> Consignas del ejercicio
[a] Responde según el fragmento sobre la Navidad:
(i) ¿En qué fecha y en qué país tuvo lugar la Tregua de Navidad?
(ii) ¿Qué dos cosas eran complemento en las Saturnalia?
(iii) ¿Qué nombre recibe en español la noche del 24?
[b] Cita literalmente el pasaje del fragmento sobre la Navidad que comienza con las palabras "Detenerse del sol" y termina con "de lo nuevo.".

Y lo más complicado es que sé que la solución no está para mí en recuperar o adoptar alguna tradición o credo de los muchos que integran esta celebración sincrética cuya homogeneidad global suspende de modo curioso las oposiciones entre los hemisferios, con sus simultáneos solsticios inversos. Ya que he usado el término, tal vez, en todo caso, quiero dar su puesto al solsticio, al detenerse en el cielo del Sol Invictus invocado en un Norte de terrores arcaicos para que resucite al cabo de la larga noche del invierno, sol que en el Sur se muestra en el esplendor de su fuerza en el mismo punto del tiempo.
Detenerse del sol en el solsticio que por metáfora refleja una eternidad –pensada– en los cielos –físicos–, «solstitium» en el que el tiempo astral se queda quieto, suspenso en la duración que tendría que poner de manifiesto el fondo desconocido del cual en las Saturnalia los banquetes y los obsequios eran complemento y del que recibían su locura, su peso y su maravilla la embriaguez y los festejos que inauguraban el comienzo de lo nuevo.
Tampoco es que me molesten la embriaguez ni los festejos; me gustan, y mucho, pero en Navidad me saben a poco; los encuentro inconsistentes, etéreos como lechuga cuando es otro alimento más duro de roer y más ardiente el que deseo.
Pienso en la Tregua de Navidad del 25 de diciembre de 1914, cuando en una trinchera en Bélgica, durante la Gran Guerra, los soldados alemanes y británicos detuvieron el fuego y salieron de las trincheras y se desearon unos a otros, sin distinción, «¡Feliz Navidad!», y creo que esa pudo ser «la verdadera Navidad» que anhelo.
Seguramente todos conocemos esa historia, según la cual la noche del 24, que en español, bellamente, llamamos Nochebuena, unos y otros empezaron a cantar villancicos, primero por separado y en sus respectivos idiomas, y luego todos juntos. Y, sin que autoridad militar alguna diera orden ni permiso para ello, instauraron esa tregua, declarada posteriormente «no oficial». Y celebraron juntos algo que tal vez, igual que yo, ignoraban qué es, algo que tal vez nadie sepa en qué consiste y que, sin embargo, es tan importante que vale más que la muerte y la guerra.

> Datos registrados
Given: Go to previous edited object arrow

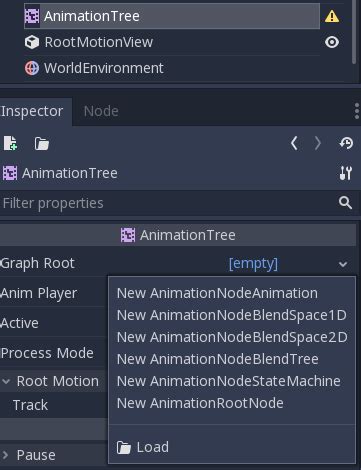Looking at the screenshot, I should click(x=294, y=144).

> Soluciones propuestas
[a]
(i) El 25 de diciembre de 1914, en Bélgica.
(ii) Los banquetes y los obsequios.
(iii) Nochebuena.

[b]
Detenerse del sol en el solsticio que por metáfora refleja una eternidad –pensada– en los cielos –físicos–, «solstitium» en el que el tiempo astral se queda quieto, suspenso en la duración que tendría que poner de manifiesto el fondo desconocido del cual en las Saturnalia los banquetes y los obsequios eran complemento y del que recibían su locura, su peso y su maravilla la embriaguez y los festejos que inauguraban el comienzo de lo nuevo.